*Aufgaben*.
A. Schreiben Sie aus dem Text über den Streit der Eltern den Abschnitt ab, der bei den Worten „Als Kind aus“ beginnt und nach den Worten „eine Hinbewegung möglich.“ endet.
B. Fassen Sie den Text über den Streit der Eltern in drei Sätzen zusammen.
C. Schreiben Sie, wie der Text über den Streit der Eltern nach seinem letzten Satz weitergeht.

*Auszug*.
((

Als Kind haben wir keine andere Chance, als im Herzen mit Vater und Mutter verbunden zu sein. Für unser Überleben sind wir von den Eltern abhängig. Wenn die Eltern anhaltend und immer wieder streiten, fühlt sich ein Kind existentiell bedroht. In seiner Seele stellt es sich auf die Seite des Schwächeren, um ihn zu unterstützen.

Partei ergreifen gegen den Vater

Nicht immer, aber oft ist die Mutter die „Schwächere“ im Streit. Der Sohn oder die Tochter hat dann keine andere Chance, als Partei zu ergreifen gegen den Vater. Das hat einen hohen Preis. Dieses Partei ergreifen, um die Mutter zu beschützen, richtet sich gegen den eigenen männlichen Anteil in uns selbst und bildet ein Männerfeindbild. Das ist tragisch.

Angst und Unsicherheit

Alkoholabhängige Väter reagieren unter Alkohol nicht immer gleich, doch viele Väter unter Alkohol sind aggressiv. Natürlich gibt es auch da viele Abstufungen. Doch verbale Gewalt gegen die Mutter und die Kinder sind nicht selten. Was bleibt, ist eine große Angst und Unsicherheit des Kindes vor dem Vater, die oft das ganze Verhältnis zum Vater bestimmt. Das ist für ein Kind furchtbar.

Der Streit der Eltern erzeugt ein Gefühl von Existenzgefahr. Es fehlt in jeder Hinsicht die Sicherheit, sowohl vom Vater als auch von der bedrohten Mutter. Wer wirklich der oder die „Schwächere“ im Streit ist, kann ein Kind nicht einschätzen.

Als Kind aus dem Paarkonflikt zurückziehen

In der Aufstellung zieht sich die Tochter oder der Sohn aus dem Paarkonflikt zurück. Dieser Konflikt der Eltern ist für ein Kind zu groß. In etwa mit folgenden Worten zur Mutter: „Was zwischen dir und Papa ist, das ist mir viel zu groß. Da halte ich mich ganz raus. Für mich ist er einfach mein Papa.“

So kann der Klient oder die Klientin zum ersten Mal auf den Vater schauen, so wie er ist, und den Vater sehen in seinem ureigenen Wesen. Als Vater. Und die eigentlichen Gefühle fühlen, die nie eine Chance hatten. Jenseits der Angst wird neben dem Blickkontakt vielleicht sogar eine Hinbewegung möglich.

))

*Datensätze*.
((

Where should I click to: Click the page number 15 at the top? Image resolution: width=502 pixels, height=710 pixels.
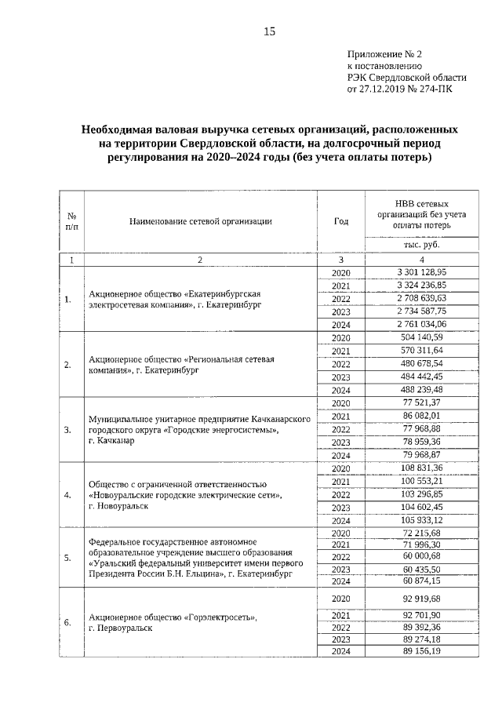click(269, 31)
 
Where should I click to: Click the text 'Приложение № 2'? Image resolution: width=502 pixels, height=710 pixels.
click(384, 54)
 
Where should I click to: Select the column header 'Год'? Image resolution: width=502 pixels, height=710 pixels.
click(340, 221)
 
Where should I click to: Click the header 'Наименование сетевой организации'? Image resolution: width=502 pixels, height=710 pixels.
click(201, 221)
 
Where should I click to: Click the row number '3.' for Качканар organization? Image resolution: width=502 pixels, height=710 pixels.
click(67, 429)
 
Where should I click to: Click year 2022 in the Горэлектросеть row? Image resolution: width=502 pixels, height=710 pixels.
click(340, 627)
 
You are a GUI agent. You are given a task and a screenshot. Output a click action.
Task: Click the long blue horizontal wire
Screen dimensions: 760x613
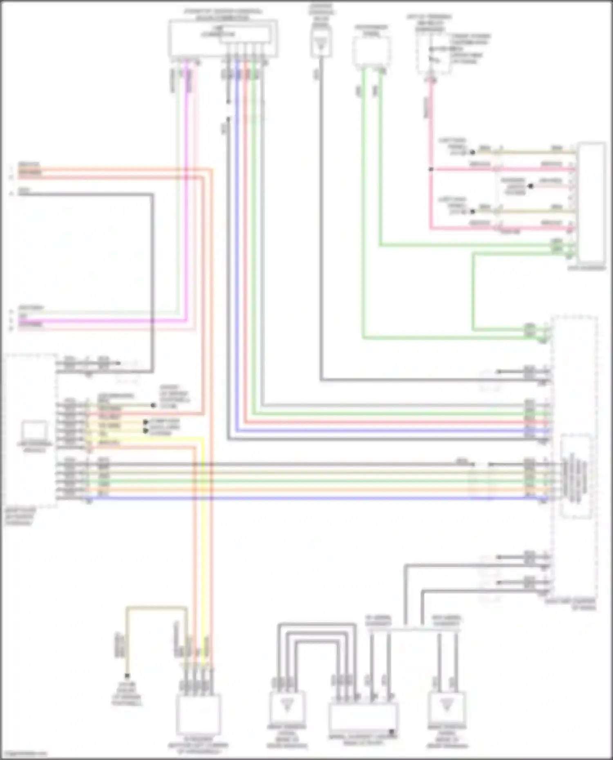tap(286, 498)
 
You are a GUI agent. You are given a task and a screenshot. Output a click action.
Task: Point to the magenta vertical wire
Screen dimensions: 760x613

))

*Antworten nach Aufgaben*.
A.
Als Kind aus dem Paarkonflikt zurückziehen

In der Aufstellung zieht sich die Tochter oder der Sohn aus dem Paarkonflikt zurück. Dieser Konflikt der Eltern ist für ein Kind zu groß. In etwa mit folgenden Worten zur Mutter: „Was zwischen dir und Papa ist, das ist mir viel zu groß. Da halte ich mich ganz raus. Für mich ist er einfach mein Papa.“

So kann der Klient oder die Klientin zum ersten Mal auf den Vater schauen, so wie er ist, und den Vater sehen in seinem ureigenen Wesen. Als Vater. Und die eigentlichen Gefühle fühlen, die nie eine Chance hatten. Jenseits der Angst wird neben dem Blickkontakt vielleicht sogar eine Hinbewegung möglich.

B. Wenn die Eltern immer wieder streiten, fühlt sich ein Kind existentiell bedroht und stellt sich auf die Seite des Schwächeren, oft der Mutter, was sich gegen den eigenen männlichen Anteil richtet und ein Männerfeindbild bildet. Viele alkoholabhängige Väter sind unter Alkohol aggressiv, und beim Kind bleiben große Angst und Unsicherheit vor dem Vater. In der Aufstellung zieht sich das Kind aus dem Paarkonflikt zurück und kann so zum ersten Mal auf den Vater schauen, wie er ist, und die eigentlichen Gefühle fühlen.

C.
Die Geschichte von Carmen. Der zermürbende Streit der Eltern

Ich möchte hier einen Ausschnitt aus dem Brief von Carmen einfügen. Carmen schreibt: „Ich habe etwa ein Jahr gebraucht, um den Mut aufzubauen, mein Thema im Rahmen einer Familienaufstellung anzuschauen. Ende des Jahres war ich dann soweit, und bis heute zehre ich von den Folgen, im positiven Sinne. So schwer dieser Tag auch für mich war, umso leichter ist es jetzt mit der gewonnenen Klarheit im Nachhinein. Ich habe ein für mich sehr schweres Päckchen abgelegt. Wenn jetzt noch vereinzelte Erinnerungen kommen, kann ich sie jetzt endlich verstehen.

Ich bin zu dir gekommen, weil ich erkannt habe, dass das Nichtbearbeiten meines Themas mich weiter und weiter in innere Dysbalance bringt. Meine Kindheit war geprägt von dauernden Streitereien und Kämpfen meiner Eltern. Mein Vater (geb. 1957) ist alkoholkrank und meine Mutter (geb. 1958) hatte viele Jahre lang die Hoffnung, er würde den Alkoholkonsum irgendwann einstellen.

Das geschah nie. Meine Mutter war häufig verzweifelt, traurig, weinte viel und wusste keinen Ausweg. So hatte ich als Kind immer das Gefühl, für meine Mutter da sein zu müssen, ihr Kraft, Halt und Unterstützung geben zu müssen. Ich wollte stark sein, so dass sie sich nicht auch noch um mich sorgen musste.

Um meine Mutter war ich in Dauersorge, aber auch um meinen Vater, weil ich nie wusste, wann er nach Hause kommt. Wenn mein Vater spät abends kam, gab es immer wieder Streit und meine Mutter hätte meistens am liebsten alle Sachen gepackt und wäre mit uns Kindern gegangen. Allerdings kam es nie soweit.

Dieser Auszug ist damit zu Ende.